** WORK INSTRUCTIONS **
Every line in the records below between the one holding "Where should I click to: Click the trash" and the one holding "Task: Click the magnifier", inclusive, is to be set down exactly; all other lines are to be left out.

[Records from a collection]
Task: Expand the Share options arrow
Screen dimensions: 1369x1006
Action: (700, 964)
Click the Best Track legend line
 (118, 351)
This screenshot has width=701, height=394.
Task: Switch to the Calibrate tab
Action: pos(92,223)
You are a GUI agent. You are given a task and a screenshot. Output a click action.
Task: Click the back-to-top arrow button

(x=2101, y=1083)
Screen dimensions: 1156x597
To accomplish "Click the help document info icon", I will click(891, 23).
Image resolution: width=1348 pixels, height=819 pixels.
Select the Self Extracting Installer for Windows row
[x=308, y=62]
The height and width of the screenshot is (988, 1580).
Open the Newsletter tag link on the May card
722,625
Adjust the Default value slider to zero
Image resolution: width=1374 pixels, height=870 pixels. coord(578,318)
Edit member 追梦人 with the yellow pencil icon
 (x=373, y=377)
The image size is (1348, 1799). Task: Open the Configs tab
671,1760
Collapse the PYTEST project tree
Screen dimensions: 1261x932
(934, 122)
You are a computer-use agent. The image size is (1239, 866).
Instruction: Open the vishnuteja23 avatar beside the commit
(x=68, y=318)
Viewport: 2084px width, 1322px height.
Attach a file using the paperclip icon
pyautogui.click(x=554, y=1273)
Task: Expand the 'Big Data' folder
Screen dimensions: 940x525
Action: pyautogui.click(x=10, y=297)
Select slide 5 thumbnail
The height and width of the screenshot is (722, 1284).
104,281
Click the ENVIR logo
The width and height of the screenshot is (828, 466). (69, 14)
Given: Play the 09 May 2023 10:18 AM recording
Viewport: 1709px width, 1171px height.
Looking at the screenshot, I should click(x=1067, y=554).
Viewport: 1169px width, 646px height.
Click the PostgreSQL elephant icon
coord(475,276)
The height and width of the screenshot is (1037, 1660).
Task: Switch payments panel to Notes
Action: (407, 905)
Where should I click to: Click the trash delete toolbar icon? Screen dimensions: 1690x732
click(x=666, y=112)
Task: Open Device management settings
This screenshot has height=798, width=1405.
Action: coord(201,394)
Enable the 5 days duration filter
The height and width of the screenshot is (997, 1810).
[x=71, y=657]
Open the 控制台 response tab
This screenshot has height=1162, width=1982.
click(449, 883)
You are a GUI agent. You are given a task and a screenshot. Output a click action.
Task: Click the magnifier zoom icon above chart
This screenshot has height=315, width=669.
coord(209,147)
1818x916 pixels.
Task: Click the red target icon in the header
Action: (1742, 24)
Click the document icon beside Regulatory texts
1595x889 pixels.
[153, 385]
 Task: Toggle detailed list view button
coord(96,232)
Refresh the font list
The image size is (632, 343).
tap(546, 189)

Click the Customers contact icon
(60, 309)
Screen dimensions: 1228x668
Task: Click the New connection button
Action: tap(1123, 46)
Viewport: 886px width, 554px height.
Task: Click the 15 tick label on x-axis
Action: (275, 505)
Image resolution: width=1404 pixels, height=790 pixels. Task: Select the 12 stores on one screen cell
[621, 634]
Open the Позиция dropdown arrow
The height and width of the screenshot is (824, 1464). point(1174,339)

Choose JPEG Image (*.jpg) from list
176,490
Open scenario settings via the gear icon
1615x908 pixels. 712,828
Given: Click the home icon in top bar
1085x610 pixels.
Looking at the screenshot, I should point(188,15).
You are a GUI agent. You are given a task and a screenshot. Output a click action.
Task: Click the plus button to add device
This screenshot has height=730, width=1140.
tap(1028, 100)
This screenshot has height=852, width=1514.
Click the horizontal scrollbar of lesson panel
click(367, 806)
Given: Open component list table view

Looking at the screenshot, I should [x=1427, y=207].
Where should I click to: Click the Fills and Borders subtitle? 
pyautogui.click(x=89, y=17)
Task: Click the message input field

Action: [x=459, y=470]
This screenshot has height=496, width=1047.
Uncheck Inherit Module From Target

** RESULT OF THIS EXERCISE **
Where should I click to: Click the trash delete toolbar icon? Screen dimensions: 1690x732
click(x=666, y=112)
Task: Open Device management settings
This screenshot has height=798, width=1405.
Action: coord(201,394)
Enable the 5 days duration filter
The height and width of the screenshot is (997, 1810).
[x=71, y=657]
Open the 控制台 response tab
This screenshot has height=1162, width=1982.
click(449, 883)
You are a GUI agent. You are given a task and a screenshot. Output a click action.
Task: Click the magnifier zoom icon above chart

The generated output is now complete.